Text section:
Is There A Weak Link In Your Encryption Strategy?

by Luke Brown, VP EMEA, WinMagic    Sep 17, 2018

luke

Rather like the never-ending pool of news stories about Brexit, many of us have tuned out of reports about data breaches – whether criminally motivated or human error – simply because they’re so common. We’ve become accustomed to stories about customers’ sensitive data being lost. It’s become part of the fabric of our lives. It’s no longer news. IT security teams are doing their best to protect themselves from cyber criminals, constantly playing a cat and mouse catch up game.

A key part of their armoury is encryption. Almost as old as the Internet itself, it’s a fundamental point of defence in preventing against data leaks. It’s a time-tested tool that can severely hinder attackers in their goal to steal confidential user and customer data, trade secrets, and more. However, the rise of new technologies such as mobility, cloud and virtualisation combined with an increasingly complex regulatory environment means companies are finding the need for encryption more than ever before. To make this worse, boardrooms are not adapting to these developments. As it is, encryption is being seen by IT operations as a tick box exercise, with point solutions encrypting only segments of network infrastructure.

There is little to no push from leadership to ensure there is a universal encryption policy over the entire network. Without this overarching encryption solution with centralised key management, businesses create weak links in their armour.

Weak link # 1 – Data Sprawl

What you don’t know can hurt you. With the dissolving network perimeter, your data can be anywhere. Mobile devices and inexpensive, easy-to-use, cloud file-sharing services make it easy to work anywhere and anytime. Such access has become essential to operating in an always-connected world.

However, continuous encryption can be complicated to implement in modern environments where infrastructure and data span both cloud and on-premises servers. Native encryption technologies are useful at one level, but they can still leave your devices vulnerable, and IT admin teams are left with lots of encryption keys to juggle which is a real headache. Where companies lack strict security and encryption management for technologies such as virtual machines and hyper-converged infrastructure, uncontrolled data sprawl can be common, leading to silos of hidden data and a fragmentation of governance.

Data under study:
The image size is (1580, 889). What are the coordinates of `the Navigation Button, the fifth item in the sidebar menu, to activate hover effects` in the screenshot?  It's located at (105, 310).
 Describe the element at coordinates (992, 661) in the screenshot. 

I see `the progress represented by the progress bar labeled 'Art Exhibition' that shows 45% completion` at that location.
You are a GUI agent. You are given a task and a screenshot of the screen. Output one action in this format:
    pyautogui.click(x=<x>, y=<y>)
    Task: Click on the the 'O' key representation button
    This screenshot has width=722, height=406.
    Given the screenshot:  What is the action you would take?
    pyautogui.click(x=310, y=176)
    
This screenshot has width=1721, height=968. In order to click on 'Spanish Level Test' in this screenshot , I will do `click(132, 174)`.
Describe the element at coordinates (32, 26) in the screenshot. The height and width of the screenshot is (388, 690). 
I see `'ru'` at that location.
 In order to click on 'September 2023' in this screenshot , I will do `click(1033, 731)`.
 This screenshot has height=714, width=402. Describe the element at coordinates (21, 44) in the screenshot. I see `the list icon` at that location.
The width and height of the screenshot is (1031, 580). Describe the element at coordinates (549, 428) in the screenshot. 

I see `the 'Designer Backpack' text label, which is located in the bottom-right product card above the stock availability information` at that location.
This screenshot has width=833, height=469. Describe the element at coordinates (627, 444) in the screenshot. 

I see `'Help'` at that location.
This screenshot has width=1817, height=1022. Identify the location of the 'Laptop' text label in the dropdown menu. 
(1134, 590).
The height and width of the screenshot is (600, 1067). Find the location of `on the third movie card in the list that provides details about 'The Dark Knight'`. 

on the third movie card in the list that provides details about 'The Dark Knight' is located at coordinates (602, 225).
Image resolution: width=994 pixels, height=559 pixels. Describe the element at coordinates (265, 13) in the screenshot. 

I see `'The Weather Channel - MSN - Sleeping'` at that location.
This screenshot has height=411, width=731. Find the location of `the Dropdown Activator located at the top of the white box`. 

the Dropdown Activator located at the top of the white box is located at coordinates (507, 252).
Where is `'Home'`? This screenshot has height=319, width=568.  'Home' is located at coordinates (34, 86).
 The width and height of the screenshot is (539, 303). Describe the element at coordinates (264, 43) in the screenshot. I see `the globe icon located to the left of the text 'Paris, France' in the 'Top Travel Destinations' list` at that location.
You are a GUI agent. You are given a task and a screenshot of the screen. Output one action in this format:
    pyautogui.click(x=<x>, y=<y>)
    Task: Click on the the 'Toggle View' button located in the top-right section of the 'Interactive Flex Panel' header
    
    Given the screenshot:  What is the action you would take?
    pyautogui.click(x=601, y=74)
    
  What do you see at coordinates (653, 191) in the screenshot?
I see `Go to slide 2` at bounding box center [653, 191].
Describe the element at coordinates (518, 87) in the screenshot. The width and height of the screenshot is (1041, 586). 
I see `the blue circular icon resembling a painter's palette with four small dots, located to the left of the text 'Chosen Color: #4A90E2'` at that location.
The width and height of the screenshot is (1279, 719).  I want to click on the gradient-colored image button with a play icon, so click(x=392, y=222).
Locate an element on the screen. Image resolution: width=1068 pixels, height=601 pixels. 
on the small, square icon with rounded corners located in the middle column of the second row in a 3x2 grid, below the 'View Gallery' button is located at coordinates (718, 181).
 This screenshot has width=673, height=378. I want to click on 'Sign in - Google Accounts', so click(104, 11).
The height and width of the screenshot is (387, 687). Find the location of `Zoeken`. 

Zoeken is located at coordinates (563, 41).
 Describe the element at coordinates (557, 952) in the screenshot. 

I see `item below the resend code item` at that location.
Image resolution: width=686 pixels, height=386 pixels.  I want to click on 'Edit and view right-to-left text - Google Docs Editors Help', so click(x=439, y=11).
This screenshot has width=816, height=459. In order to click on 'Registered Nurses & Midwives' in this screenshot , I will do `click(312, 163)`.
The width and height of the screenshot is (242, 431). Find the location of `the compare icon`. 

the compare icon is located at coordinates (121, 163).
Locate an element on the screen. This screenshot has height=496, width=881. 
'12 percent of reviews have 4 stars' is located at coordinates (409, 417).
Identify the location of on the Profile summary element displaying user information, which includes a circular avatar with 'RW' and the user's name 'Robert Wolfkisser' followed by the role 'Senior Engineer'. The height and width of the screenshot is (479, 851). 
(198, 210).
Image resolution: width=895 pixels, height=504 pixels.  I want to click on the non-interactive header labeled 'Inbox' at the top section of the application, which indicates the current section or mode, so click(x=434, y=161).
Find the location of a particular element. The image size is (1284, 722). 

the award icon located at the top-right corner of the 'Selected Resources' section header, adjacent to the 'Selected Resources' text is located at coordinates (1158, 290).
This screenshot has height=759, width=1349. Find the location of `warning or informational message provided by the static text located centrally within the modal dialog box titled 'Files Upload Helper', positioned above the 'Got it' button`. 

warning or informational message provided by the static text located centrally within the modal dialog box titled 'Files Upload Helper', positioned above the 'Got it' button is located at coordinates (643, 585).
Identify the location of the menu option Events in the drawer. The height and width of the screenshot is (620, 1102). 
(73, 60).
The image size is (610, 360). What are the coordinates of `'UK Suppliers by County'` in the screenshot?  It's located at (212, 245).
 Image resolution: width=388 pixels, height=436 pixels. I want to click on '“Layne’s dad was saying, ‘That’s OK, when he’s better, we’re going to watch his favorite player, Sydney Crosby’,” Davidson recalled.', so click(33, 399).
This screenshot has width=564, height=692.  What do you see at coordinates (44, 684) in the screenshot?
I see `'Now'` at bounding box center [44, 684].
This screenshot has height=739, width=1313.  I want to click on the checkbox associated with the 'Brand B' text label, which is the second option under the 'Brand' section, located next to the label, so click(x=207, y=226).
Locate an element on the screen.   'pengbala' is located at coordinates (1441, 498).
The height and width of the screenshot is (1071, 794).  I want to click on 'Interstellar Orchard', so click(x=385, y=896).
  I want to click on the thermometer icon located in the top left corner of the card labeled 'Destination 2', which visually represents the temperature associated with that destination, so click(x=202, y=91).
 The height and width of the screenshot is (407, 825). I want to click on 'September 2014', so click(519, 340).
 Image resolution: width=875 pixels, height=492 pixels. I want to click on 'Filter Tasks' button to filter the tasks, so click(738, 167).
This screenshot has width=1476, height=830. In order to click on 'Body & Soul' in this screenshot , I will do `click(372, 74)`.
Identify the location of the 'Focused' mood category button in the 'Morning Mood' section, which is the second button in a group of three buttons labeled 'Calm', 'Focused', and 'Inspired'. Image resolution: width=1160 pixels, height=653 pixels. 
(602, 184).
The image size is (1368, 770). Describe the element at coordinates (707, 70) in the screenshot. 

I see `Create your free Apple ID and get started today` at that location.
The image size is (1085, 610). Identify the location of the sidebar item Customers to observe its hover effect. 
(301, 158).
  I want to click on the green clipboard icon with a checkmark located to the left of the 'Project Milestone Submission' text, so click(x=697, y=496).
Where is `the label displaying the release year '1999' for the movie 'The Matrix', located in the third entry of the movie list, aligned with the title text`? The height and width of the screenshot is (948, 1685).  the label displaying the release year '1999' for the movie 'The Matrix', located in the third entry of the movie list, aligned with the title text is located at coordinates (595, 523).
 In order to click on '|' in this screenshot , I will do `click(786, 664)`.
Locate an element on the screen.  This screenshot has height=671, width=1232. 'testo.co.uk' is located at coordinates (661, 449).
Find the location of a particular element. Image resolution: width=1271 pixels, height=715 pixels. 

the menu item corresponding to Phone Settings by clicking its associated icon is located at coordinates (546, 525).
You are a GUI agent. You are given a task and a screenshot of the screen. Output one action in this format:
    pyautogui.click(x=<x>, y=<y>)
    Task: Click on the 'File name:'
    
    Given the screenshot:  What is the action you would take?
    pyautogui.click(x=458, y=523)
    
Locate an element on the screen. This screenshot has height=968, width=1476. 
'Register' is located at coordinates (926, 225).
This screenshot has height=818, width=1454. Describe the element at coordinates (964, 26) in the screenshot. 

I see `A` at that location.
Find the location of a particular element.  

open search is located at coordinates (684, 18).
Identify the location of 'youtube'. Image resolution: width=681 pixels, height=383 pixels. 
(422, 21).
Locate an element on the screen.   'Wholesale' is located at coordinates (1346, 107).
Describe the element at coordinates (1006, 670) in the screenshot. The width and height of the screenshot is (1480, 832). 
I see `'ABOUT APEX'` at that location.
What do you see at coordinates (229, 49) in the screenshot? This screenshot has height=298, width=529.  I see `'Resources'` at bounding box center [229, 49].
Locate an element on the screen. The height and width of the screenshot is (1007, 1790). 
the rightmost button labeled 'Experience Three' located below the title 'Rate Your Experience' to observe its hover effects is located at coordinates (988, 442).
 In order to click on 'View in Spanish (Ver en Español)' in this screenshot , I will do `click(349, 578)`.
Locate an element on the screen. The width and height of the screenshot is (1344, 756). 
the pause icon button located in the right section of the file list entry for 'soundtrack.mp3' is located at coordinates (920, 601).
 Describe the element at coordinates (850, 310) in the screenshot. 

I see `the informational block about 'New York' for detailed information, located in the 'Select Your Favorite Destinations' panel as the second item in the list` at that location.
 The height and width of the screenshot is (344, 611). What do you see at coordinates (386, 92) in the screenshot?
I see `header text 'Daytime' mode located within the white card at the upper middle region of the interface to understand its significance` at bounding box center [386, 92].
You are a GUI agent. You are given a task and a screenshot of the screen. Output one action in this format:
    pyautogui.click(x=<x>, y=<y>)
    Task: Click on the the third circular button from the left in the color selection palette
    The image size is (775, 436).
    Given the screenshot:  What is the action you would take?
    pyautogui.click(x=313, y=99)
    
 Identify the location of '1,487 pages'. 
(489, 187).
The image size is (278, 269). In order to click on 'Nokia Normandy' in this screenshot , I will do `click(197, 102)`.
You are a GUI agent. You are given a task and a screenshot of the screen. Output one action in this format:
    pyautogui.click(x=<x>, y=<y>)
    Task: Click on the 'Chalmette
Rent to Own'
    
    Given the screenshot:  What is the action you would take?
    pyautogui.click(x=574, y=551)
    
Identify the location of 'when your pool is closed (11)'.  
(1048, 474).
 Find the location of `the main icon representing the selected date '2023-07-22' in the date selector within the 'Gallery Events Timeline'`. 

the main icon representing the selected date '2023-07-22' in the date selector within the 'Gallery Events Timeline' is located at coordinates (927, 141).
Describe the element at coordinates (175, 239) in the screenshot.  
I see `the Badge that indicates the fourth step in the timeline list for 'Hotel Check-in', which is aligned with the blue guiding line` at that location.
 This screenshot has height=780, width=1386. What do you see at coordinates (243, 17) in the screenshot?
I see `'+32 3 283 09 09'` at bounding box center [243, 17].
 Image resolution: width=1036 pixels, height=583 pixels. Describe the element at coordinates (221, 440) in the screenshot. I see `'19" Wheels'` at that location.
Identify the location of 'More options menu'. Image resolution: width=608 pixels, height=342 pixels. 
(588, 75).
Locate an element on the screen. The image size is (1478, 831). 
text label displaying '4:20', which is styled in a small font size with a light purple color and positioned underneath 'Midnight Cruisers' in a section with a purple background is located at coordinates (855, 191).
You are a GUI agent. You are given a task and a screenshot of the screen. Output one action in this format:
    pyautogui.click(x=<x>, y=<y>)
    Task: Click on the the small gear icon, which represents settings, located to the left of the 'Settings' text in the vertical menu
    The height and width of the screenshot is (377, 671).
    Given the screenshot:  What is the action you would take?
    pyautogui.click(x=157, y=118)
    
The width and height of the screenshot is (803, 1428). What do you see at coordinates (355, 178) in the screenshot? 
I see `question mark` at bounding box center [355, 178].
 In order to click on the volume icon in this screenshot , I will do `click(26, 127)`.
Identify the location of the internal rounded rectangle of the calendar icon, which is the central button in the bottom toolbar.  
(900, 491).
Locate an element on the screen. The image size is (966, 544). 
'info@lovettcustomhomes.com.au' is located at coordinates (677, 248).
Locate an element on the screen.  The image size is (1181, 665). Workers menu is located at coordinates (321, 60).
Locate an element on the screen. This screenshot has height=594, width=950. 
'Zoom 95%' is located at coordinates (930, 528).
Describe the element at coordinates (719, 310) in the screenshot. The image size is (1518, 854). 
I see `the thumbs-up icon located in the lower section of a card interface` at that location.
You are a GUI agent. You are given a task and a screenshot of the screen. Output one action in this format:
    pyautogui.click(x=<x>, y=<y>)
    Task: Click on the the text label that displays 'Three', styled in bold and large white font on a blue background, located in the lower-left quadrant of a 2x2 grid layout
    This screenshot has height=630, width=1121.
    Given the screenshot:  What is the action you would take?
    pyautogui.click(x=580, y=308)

Problems and tasks:
[A] In the encryption article, how do IT operations see encryption?
[B] Reproduce the passage of the encryption article starting at "A key part of" and ending at "of network infrastructure.".

Expected results:
[A] As a tick box exercise.

[B]
A key part of their armoury is encryption. Almost as old as the Internet itself, it’s a fundamental point of defence in preventing against data leaks. It’s a time-tested tool that can severely hinder attackers in their goal to steal confidential user and customer data, trade secrets, and more. However, the rise of new technologies such as mobility, cloud and virtualisation combined with an increasingly complex regulatory environment means companies are finding the need for encryption more than ever before. To make this worse, boardrooms are not adapting to these developments. As it is, encryption is being seen by IT operations as a tick box exercise, with point solutions encrypting only segments of network infrastructure.